Applications

MS Ropes In Developing Developers With Free SDK Giveaway

Microsoft on Monday announced a new student program Monday dubbed “DreamSpark.” The new program will give college and high school students around the world access to the software giant’s development applications at no charge.

DreamSpark is now available to millions of college students in Belgium, China, Finland, France, Germany, Spain, Sweden, Switzerland, the United Kingdom and the U.S. The program will become available to students in countries such as Australia, Czech Republic, Estonia, Japan, Lithuania, Latvia and Slovakia over the next six months.

The rollout will continue through the third quarter of 2008, expanding to other countries in the Americas, Asia and Europe to offer as many as 1 billion young programmers the opportunity to participate in the program, Microsoft said.

“We want to do everything we can to equip a new generation of technology leaders with the knowledge and tools they need to harness the magic of software to improve lives, solve problems and catalyze economic growth,” said Bill Gates, chairman of Microsoft. “Microsoft DreamSpark provides professional-level tools that we hope will inspire students to explore the power of software and encourage them to forge the next wave of software-driven breakthroughs.”

Get ‘Em Young

There was a time — back in the 1990s — when colleges around the world offered programming courses using Microsoft’s design applications. However, the rise in popularity of open source programming tools, propelled in part by the fact that much of the software is free, has seen aspiring programmers moving away from design applications for the Windows platform.

“What’s been happening over the last five years really is that a lot of students have been turning to open source products because they can get them for free,” said Jeffrey Hammond, a Forrester Research analyst.

“What they’ve done is recognize that in order to continue to grow talent, they need to lower the barriers to entry to their development language and products that they support. I would characterize it more as evening the playing field,” he told TechNewsWorld.

Free for the Taking

With so much free software available to aspiring developers, the proprietary nature of Microsoft’s applications was often a drawback in pure computer science curriculum — what once was C++ has become Java, said Mark Driver, an analyst at Gartner.

“What they really want to do is make sure that when students are coming into the business market they have some specific Microsoft skills behind them — and more often, they don’t. You always have to have the hearts and minds of the kids coming up. It really is a cultural issue more than anything else. If there’s a cultural bias, it doesn’t matter how good the tools are. Technically speaking, then, it doesn’t do any good to have a better mousetrap,” he told TechNewsWorld.

Once it has verified a student’s ID, Microsoft will allow wannabe programmers to download:

  • Visual Studio 2005 Professional Edition
  • Visual Studio 2008 Professional Edition
  • XNA Game Studio 2.0 for the Xbox 360
  • SQL Server 2005 Developer Edition
  • Windows Server, Standard Edition

The development software giveaway also includes 12-month free Academic membership to the XNA Creators Club.

Microsoft has not forgotten about the Web, either.
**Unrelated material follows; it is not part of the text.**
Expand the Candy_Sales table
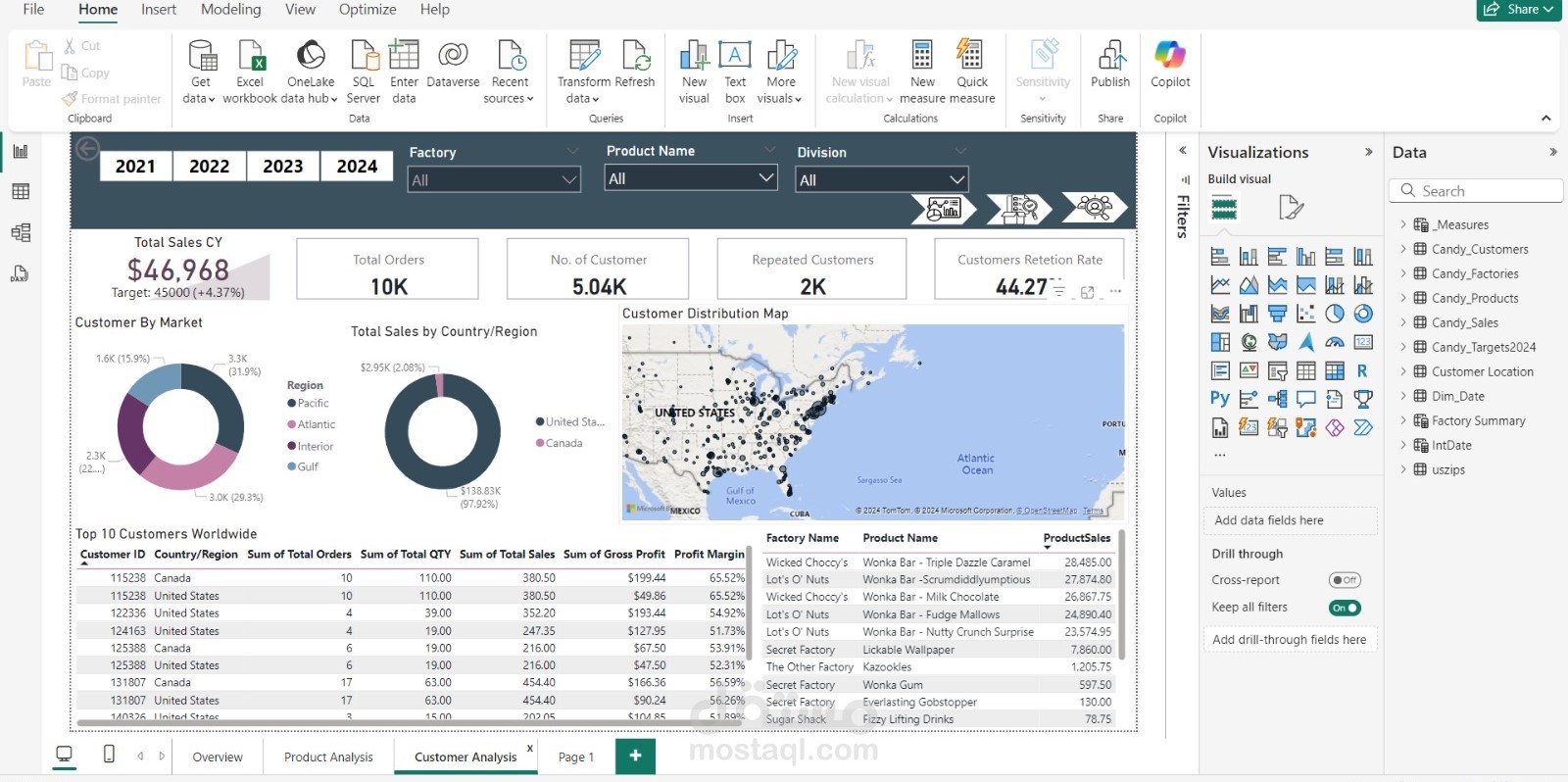click(x=1402, y=322)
In addition to the other development applications, the software maker has also made its Expression Studio bundle, including Expression Web, Expression Blend, Expression Design and Expression Media, available for download by students.
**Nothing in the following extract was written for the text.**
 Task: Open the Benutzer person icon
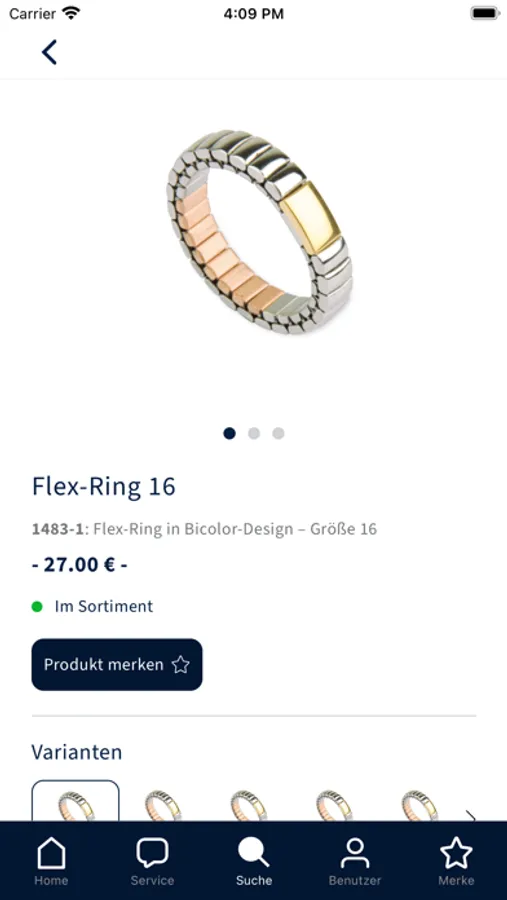click(355, 853)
‘Boost to Other Software Makers’

Although Microsoft’s giveaway is most clearly aimed to benefit the company by giving a new generation of programmers hands-on experience with its development software, the industry as a whole, particularly other software companies that develop for the Windows platform, might also reap a share of rewards.
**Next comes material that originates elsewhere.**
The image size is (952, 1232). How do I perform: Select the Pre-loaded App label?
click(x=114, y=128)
“The more technology you make available to people who are learning [to program] and introduce them to the platform, the more choices they have, the easier it is for them to make an honest and open opinion of which one they prefer,” Driver pointed out.

“Microsoft will make their money back by getting their licenses later on when it is officially supported by the company or when that student gets a job. It will absolutely be a boost to other software makers. It strengthens the platform,” he added.

Students will also come out winners, and not just because of the free software.

“This is a good thing for the industry and students. If the students have their choice of technologies and there are not artificial barriers like having to pay a couple of hundred dollars to access one particular technology, then what’s going to end up happening is that they will choose the technologies that are easiest for them to install, the most productive for them to develop in and the quickest for them to learn,” Hammond noted.

“Overall, in the long term, that creates a benefit to the industry because the best, most usable, most productive development environments tend to be the ones that win out in the long run, not simply the ones that are the cheapest,” he concluded.